In Such Tremendous Heat/The Sun Sets in Singapore — Kehinde Fadipe
The British-Nigerian writer and actress’s debut novel is set in Singapore and follows the lives of three Nigerian women who are living the “expat dream”. Enter charming and mysterious lawyer Lani, whose presence sets the already sweltering temperatures rising. Drama, romance, friendship, and a little sex appeal all feature, but under it all the book does not shy away from tackling subjects such as race, family relationships, and sexism.
Three Egg Dilemma — Morabo Morojele
17 years since the release of his first novel, How We Buried Puso, the Lesotho born and raised writer and musician is back with his second offering. We enter the world of Ex (short for Example), a man who once had a life of meaning but now spends his time drinking and hanging out with his friends while being haunted by a supernatural phenomenon referred to as Mota’s Ghost. As events ranging from the comical to the dystopian unfold in Ex’s life, one cannot help but observe that his life reflects the situation of the wider country, worn down by conflict, drought and violence, where there is little in the way of hope. This is one book which will have you laughing and crying.
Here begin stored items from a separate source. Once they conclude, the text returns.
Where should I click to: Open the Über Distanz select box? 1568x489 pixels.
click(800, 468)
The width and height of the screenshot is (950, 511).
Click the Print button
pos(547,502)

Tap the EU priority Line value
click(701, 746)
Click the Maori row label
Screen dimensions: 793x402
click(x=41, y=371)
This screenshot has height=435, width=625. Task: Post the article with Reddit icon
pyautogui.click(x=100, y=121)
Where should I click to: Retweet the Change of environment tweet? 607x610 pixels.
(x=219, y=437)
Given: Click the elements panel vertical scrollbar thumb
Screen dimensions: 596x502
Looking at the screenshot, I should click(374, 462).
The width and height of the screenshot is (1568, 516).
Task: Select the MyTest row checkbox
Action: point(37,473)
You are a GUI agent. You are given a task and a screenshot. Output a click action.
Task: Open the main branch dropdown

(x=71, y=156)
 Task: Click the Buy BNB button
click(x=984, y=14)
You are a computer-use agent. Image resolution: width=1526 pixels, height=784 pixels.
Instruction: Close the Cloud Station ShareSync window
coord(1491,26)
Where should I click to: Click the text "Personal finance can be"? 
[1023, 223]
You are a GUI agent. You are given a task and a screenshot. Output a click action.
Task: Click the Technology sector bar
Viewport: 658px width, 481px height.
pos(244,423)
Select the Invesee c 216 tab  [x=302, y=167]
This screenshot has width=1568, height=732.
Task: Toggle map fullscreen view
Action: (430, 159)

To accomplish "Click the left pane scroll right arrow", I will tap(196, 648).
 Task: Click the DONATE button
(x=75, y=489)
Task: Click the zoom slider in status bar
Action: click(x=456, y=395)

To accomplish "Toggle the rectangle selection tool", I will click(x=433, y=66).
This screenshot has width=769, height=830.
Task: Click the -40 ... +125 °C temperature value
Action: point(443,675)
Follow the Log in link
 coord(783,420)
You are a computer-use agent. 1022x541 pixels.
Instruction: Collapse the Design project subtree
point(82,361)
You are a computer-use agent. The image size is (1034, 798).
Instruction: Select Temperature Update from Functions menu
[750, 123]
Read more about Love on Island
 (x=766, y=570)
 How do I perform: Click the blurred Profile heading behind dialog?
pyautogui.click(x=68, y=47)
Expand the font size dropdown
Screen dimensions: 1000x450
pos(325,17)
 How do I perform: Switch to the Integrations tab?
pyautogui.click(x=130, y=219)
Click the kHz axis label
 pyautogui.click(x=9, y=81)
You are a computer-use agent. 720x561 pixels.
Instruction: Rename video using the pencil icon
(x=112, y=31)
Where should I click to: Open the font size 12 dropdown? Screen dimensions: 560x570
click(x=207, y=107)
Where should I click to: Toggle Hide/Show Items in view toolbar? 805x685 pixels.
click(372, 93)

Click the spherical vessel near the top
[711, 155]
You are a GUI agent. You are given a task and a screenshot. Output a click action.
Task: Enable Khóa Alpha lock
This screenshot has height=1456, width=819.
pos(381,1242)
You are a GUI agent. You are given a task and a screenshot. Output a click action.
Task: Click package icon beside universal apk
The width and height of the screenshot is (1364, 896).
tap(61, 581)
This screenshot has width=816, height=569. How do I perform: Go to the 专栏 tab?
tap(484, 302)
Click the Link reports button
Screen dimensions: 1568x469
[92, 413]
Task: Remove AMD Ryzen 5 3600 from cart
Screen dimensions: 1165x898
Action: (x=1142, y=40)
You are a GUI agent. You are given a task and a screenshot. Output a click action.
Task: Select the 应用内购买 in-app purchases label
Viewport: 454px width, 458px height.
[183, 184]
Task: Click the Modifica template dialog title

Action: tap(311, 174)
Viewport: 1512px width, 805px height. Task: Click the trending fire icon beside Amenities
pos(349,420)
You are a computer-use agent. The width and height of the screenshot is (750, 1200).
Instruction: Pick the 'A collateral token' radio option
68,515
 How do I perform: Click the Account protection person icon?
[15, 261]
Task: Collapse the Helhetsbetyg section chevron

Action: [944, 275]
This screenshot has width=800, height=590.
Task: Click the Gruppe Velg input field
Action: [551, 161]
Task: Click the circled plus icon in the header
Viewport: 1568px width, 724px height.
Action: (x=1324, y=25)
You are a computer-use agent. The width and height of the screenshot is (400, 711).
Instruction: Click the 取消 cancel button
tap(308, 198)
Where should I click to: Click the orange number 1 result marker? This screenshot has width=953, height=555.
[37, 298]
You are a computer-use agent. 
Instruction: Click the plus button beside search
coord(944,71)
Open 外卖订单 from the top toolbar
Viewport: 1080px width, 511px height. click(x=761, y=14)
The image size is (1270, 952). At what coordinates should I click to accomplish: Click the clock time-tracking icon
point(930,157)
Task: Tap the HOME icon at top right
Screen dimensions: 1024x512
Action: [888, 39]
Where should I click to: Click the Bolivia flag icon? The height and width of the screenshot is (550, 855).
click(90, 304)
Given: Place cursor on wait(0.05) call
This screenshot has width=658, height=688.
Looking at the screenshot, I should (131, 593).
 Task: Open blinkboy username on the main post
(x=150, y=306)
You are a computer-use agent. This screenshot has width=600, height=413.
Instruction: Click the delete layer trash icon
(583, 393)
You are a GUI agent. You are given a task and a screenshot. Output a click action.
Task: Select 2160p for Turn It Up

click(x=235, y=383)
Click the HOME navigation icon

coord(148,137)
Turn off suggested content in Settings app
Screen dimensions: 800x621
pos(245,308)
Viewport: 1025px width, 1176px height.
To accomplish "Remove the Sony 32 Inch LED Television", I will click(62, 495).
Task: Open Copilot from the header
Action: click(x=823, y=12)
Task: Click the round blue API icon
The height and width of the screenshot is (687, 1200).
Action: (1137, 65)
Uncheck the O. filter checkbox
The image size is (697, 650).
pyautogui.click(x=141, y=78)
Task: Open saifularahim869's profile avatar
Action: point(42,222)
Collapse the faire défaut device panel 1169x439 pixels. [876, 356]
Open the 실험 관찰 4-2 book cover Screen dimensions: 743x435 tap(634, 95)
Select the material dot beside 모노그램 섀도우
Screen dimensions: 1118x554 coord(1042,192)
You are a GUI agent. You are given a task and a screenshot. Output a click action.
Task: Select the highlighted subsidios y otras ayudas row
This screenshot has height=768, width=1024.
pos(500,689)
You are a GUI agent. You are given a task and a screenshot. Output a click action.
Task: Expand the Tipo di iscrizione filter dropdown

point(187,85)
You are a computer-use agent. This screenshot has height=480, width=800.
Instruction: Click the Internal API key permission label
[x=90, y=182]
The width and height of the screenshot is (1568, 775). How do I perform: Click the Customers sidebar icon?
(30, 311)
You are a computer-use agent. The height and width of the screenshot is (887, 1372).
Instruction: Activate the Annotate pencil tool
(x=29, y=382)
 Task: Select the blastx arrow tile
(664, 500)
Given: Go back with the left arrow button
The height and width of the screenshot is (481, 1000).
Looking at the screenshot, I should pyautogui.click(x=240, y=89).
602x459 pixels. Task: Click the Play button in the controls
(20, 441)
Whites Can Dance Too — Kalaf Epalanga (Translated by David Hahn)
Set to perform at a music festival, an Angolan musician is detained by Norwegian immigration officials on suspicion of being an illegal immigrant. As he waits to find out his wait, he reflects upon immigration policies, race, history and identity, all to the hum of Kuduro music. There are two other voices which feature in the novel, Norwegian immigration officer and Portuguese dancer Sofia. If you love music, this book is for you.